When used alone, like this:

__asm__ __volatile__ ("")

It will not actually execute anything. You can extend this, though, to get a
compile-time memory barrier that won't allow reordering any memory access
instructions:

__asm__ __volatile__ ("":::"memory")

The rdtsc instruction is a good example for volatile. rdtsc is usually used
when you need to time how long some instructions take to execute. Imagine some
code like this, where you want to time r1 and r2's execution:

__asm__ ("rdtsc": "=a" (a0), "=d" (d0) )

r1 = x1 + y1;

__asm__ ("rdtsc": "=a" (a1), "=d" (d1) )

r2 = x2 + y2;

__asm__ ("rdtsc": "=a" (a2), "=d" (d2) )

Here the compiler is actually allowed to cache the timestamp, and valid output
might show that each line took exactly 0 clocks to execute. Obviously this
isn't what you want, so you introduce __volatile__ to prevent caching:

__asm__ __volatile__("rdtsc": "=a" (a0), "=d" (d0))

r1 = x1 + y1;

__asm__ __volatile__("rdtsc": "=a" (a1), "=d" (d1))

r2 = x2 + y2;

__asm__ __volatile__("rdtsc": "=a" (a2), "=d" (d2))

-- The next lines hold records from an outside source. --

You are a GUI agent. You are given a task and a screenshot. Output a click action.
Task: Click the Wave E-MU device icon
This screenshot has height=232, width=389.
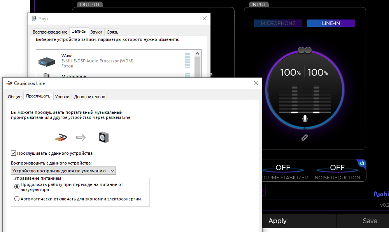pyautogui.click(x=47, y=61)
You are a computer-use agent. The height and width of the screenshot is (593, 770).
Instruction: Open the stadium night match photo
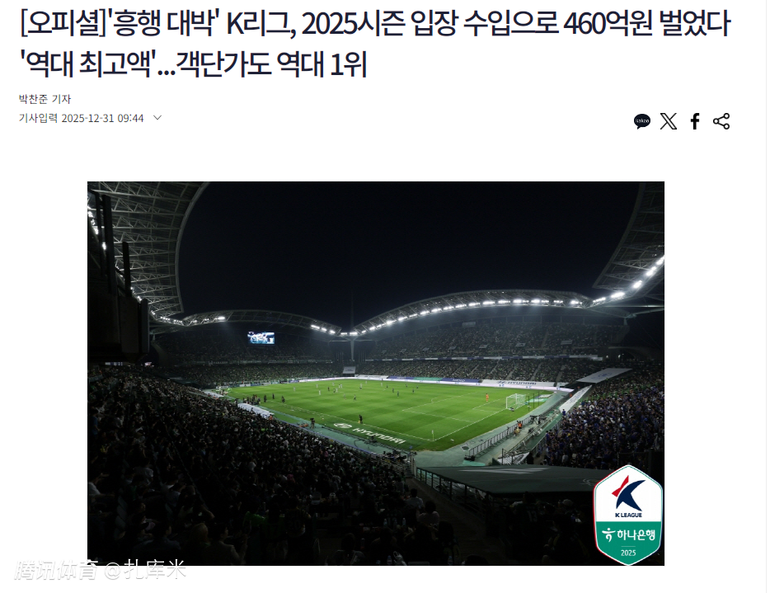pyautogui.click(x=376, y=374)
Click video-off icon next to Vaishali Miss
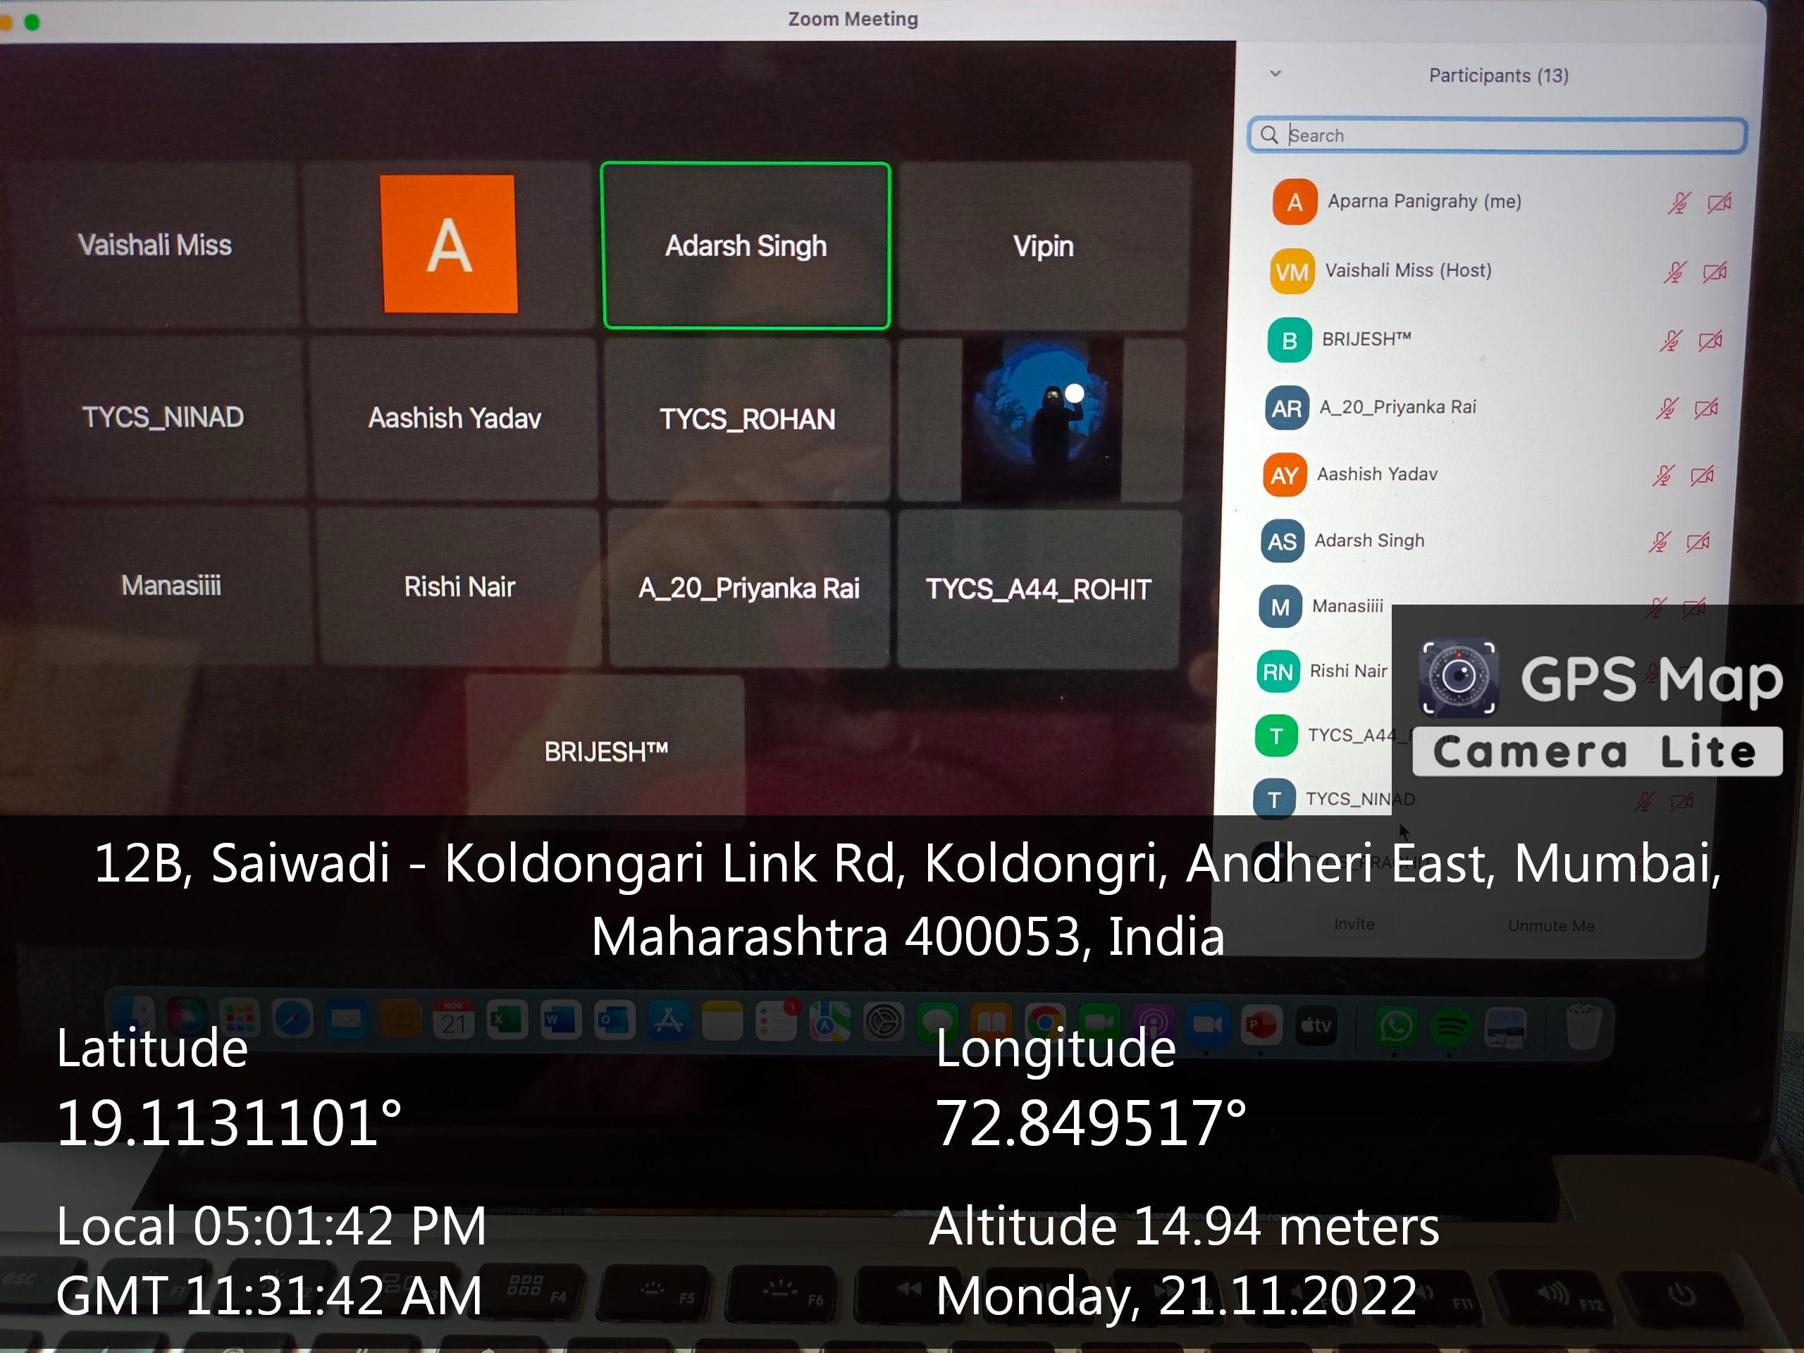Image resolution: width=1804 pixels, height=1353 pixels. pyautogui.click(x=1714, y=272)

Now you'll get a new timestamp each time, but it still has a problem that both
the compiler and the CPU are allowed to reorder all of these statements. It
could end up executing the asm blocks after r1 and r2 have already been
calculated. To work around this, you'd add some barriers that force
serialization:

__asm__ __volatile__("mfence;rdtsc": "=a" (a0), "=d" (d0) :: "memory")

r1 = x1 + y1;

__asm__ __volatile__("mfence;rdtsc": "=a" (a1), "=d" (d1) :: "memory")

r2 = x2 + y2;

__asm__ __volatile__("mfence;rdtsc": "=a" (a2), "=d" (d2) :: "memory")

Note the mfence instruction here, which enforces a CPU-side barrier, and the
"memory" specifier in the volatile block which enforces a compile-time
barrier. On modern CPUs, you can replace mfence:rdtsc with rdtscp for
something more efficient."